I like estate agents for the wrong reason. Their reputation in countless job surveys as grubby charlatans out to turn a fast buck places them a notch below journalists. But providing me with a crumb of professional pride is not enough to overlook accusations of shoddy service.
Many homeowners will have a stack of horror anecdotes, and an Office of Fair Trading (OFT) report in 2004 detailed the broad levels of unhappiness with agents. These included poor sales practices; causing unnecessary delays in the sale process; failure to pass offers on to vendors; misleading property descriptions; and lack of competition on fees.
The problems start with a woeful lack of regulation that has led to wild differences in standards between property agents, as well as doing little to protect buyers from rogue traders and conmen.

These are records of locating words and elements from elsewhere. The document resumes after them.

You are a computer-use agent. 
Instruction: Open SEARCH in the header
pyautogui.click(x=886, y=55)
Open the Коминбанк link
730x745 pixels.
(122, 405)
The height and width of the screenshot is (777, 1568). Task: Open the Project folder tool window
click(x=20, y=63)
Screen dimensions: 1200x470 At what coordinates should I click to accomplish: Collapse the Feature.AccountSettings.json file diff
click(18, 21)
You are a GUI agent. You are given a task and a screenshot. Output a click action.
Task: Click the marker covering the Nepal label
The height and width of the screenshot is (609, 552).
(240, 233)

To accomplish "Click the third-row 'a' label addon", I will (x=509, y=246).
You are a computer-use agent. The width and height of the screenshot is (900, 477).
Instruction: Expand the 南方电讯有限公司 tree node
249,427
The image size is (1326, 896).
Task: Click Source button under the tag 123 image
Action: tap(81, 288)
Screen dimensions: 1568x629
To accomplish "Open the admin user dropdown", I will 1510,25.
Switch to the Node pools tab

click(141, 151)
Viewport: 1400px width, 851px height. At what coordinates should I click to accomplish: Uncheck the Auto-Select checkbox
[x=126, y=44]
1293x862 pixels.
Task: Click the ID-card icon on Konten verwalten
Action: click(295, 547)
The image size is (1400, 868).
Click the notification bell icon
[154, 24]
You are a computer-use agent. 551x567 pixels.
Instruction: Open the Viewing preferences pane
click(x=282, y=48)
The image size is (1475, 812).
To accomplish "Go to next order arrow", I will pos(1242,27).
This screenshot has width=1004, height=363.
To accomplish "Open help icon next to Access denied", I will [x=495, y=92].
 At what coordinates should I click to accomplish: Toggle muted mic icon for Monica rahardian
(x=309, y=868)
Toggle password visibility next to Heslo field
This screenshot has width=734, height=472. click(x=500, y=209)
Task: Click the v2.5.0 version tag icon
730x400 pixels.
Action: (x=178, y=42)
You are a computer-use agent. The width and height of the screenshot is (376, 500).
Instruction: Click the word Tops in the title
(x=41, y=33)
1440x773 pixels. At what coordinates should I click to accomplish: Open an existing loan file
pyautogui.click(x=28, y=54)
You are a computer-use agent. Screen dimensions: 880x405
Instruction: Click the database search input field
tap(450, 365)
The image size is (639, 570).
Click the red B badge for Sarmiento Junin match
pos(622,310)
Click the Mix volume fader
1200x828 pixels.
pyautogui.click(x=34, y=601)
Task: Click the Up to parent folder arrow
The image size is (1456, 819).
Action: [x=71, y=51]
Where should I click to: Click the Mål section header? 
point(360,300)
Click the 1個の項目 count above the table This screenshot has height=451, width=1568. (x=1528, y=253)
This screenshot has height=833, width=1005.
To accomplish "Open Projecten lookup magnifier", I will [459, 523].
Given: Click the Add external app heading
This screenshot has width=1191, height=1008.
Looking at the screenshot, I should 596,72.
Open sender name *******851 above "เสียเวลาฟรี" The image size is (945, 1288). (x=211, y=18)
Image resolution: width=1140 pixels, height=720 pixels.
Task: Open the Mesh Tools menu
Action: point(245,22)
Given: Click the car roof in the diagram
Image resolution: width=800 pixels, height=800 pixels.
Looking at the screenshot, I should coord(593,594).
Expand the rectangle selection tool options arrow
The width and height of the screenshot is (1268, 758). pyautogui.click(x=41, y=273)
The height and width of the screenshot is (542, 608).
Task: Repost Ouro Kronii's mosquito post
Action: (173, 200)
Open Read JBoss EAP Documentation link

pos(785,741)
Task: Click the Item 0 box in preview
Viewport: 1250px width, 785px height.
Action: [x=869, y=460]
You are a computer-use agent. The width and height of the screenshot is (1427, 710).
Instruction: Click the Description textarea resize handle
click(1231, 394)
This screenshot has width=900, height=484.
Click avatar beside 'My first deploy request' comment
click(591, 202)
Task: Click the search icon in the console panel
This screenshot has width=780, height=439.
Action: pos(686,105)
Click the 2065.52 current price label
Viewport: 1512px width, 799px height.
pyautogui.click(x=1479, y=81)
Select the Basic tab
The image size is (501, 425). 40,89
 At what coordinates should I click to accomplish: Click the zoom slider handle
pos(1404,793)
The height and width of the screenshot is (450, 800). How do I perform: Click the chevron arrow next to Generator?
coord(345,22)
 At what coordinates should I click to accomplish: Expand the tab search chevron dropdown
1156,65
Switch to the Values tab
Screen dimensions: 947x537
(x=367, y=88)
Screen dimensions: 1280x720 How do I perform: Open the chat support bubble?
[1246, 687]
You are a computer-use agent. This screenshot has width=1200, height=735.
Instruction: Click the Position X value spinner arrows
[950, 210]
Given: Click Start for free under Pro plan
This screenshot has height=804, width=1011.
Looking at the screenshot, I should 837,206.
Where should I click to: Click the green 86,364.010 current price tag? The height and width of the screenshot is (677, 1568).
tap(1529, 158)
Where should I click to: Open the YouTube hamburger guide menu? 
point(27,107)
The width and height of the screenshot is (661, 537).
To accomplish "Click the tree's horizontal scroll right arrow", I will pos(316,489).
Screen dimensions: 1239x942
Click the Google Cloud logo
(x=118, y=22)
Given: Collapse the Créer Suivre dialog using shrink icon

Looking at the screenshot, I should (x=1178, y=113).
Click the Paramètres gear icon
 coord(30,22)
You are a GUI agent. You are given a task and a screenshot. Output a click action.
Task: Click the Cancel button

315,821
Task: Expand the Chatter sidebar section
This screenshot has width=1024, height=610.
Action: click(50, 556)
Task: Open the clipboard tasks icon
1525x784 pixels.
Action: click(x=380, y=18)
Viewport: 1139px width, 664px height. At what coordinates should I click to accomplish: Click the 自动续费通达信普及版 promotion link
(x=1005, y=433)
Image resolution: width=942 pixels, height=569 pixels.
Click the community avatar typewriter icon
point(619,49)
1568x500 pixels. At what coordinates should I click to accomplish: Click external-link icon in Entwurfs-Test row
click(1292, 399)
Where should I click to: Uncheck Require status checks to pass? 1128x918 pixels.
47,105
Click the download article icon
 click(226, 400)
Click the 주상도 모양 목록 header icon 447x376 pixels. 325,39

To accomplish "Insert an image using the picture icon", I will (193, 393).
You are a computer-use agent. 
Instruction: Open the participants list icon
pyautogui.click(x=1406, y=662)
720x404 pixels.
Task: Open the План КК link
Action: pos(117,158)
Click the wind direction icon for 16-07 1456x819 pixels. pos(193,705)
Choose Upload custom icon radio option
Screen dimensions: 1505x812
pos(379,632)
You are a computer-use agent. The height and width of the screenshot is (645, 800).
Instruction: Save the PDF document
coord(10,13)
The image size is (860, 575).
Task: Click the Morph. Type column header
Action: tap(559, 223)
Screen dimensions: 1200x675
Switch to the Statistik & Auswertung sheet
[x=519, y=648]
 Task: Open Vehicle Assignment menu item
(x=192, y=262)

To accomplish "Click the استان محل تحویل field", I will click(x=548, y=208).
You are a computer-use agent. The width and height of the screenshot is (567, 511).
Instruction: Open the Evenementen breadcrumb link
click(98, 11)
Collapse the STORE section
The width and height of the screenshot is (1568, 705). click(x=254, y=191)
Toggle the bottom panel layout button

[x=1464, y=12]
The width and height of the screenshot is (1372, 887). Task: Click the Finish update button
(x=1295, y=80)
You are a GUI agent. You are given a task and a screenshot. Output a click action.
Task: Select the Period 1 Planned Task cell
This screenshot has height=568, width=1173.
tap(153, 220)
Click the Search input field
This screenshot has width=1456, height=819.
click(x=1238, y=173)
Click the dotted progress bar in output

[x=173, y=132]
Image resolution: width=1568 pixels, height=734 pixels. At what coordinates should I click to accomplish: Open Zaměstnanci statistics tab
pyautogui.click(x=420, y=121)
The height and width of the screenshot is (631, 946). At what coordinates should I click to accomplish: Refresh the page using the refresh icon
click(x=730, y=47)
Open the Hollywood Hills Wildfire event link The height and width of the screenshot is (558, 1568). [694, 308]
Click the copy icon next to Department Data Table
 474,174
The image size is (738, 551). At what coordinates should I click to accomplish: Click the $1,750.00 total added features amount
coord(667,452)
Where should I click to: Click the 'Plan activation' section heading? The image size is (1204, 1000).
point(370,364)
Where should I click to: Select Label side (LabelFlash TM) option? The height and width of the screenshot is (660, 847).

Over the past two years, the industry has tried to improve customer service, but it has been hampered by a lack of cohesion.
Instead of a single unifying code, the National Association of Estate Agents and the Ombudsman for Estate Agents (OEA) - competing professional bodies - run rival rules of conduct for their members.
This is hopelessly confusing for consumers (is one code better than the other?) and since neither code is compulsory, it's easy to overlook both or have no idea whether an agent is a member of either organisation.
I'll bet few buyers know which logo to check for, or even what they look like.
Change for the better can be awfully slow - especially when the industry in question has become fat on its current way of doing things.
But there are hopes that new legislation forcing all agents to sign up to a single trade body could soon be introduced. It's expected that the Queen's Speech in November will include it.
For now, however, we have little choice but to make do with what we've got - and this, happily, is about to improve. From today, a revamped OEA code of practice - approved by the OFT - for member estate agents insists on greater transparency and accountability.
The body, which represents half of all estate agents, says its members must now express their fee as a definite sum and not just as a percentage; put all confirmed offers in writing; and tell any property viewers whether a vendor has already accepted an offer.
It's a shame these measures are being heralded as big improvements when they really should be the bare minimum.
I look forward to the day when estate agents are held in higher esteem.
There's not enough room for all of us at the bottom.